Cape Town - As the ANC holds a celebration for the United Democratic Front (UDF) in Mitchell’s Plain on Sunday, former UDF patron Allan Boesak says he regrets having “buckled under pressure” and seeing it closed down.
In an exclusive interview with the Weekend Argus a few hours before the launch of his new book in Cape Town, Boesak said the UDF helped the country to avoid a bloodbath in transitioning to democracy.
“To my eternal shame I buckled under pressure to close down the UDF. I am ashamed of that. It should have never happened”, Boesak said.
He described the UDF’s role at the time as a unifying broad-based movement of different organisations with the sole purpose of defeating apartheid and characterised by openness, the spirit of sacrifice, togetherness, consultation, and respect for people.
“There was unity of purpose whether one was in the Eastern Cape, Western Cape, Gauteng or even the Platteland. There was an acceptance of youth leadership. And that is missing today,” he said.
In celebrating the UDF’s anniversary, the ANC should therefore celebrate all that characterised the UDF and what it achieved, he said.
“If you celebrate the UDF you celebrate people’s desires, not what people need but what they deserve. People need government but what they deserve is a government that understands justice,” he added.

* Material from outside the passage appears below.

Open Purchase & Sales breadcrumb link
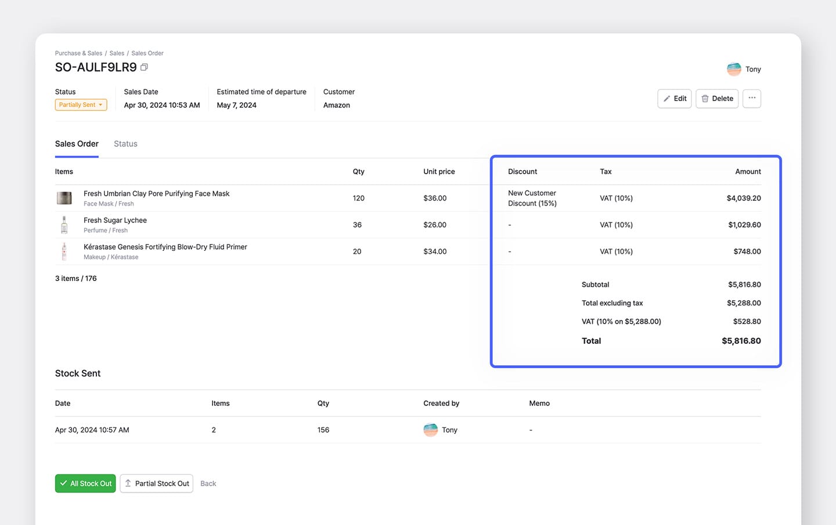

Boesak, who recently retuned to South Africa after five years in the US, said vital conversations needed to be held in the country to move it forward as people on the ground were asking questions regarding the integrity of the liberation as they were not experiencing its achievements.
He said most people were living through the worst of times, they were experiencing poverty, and the effects of the current political leadership.
“If there’s an agreement that we are in a quagmire, then we need to have these discussions. The ANC must also have a conversation within itself. If it had made serious mistakes, why had it not been able to face the consequences for itself and for the people, why is it that it persisted in making wrong decisions?”
The former ANC member said he was no longer part of the organisation but advised that if there was no genuine debate within the party, it would “not last long”. Already, concerns were being raised by the majority of people about the reconciliation process and whether it achieved anything meaningful.
Boesak noted that these people were experiencing alienation from the process as they did not see the impact they were supposed to have on their lives.
He said had the country embarked on “genuine” reconciliation, it would not be faced with the wide gap between the rich and the poor, and would have addressed the question of restitution and land.
His book, Pharaohs On Both Sides of the Blood-red Waters, carries conversations Boesak had with young people in South Africa, the US and Palestine over the past five years.
These young people who were still fighting for justice, equality and dignity just like those in 1976, were clear about what they wanted and how to articulate their concerns.
Although Boesak did not see himself in politics again, he would look at “how I can join my concerns with other concerns in civil society”.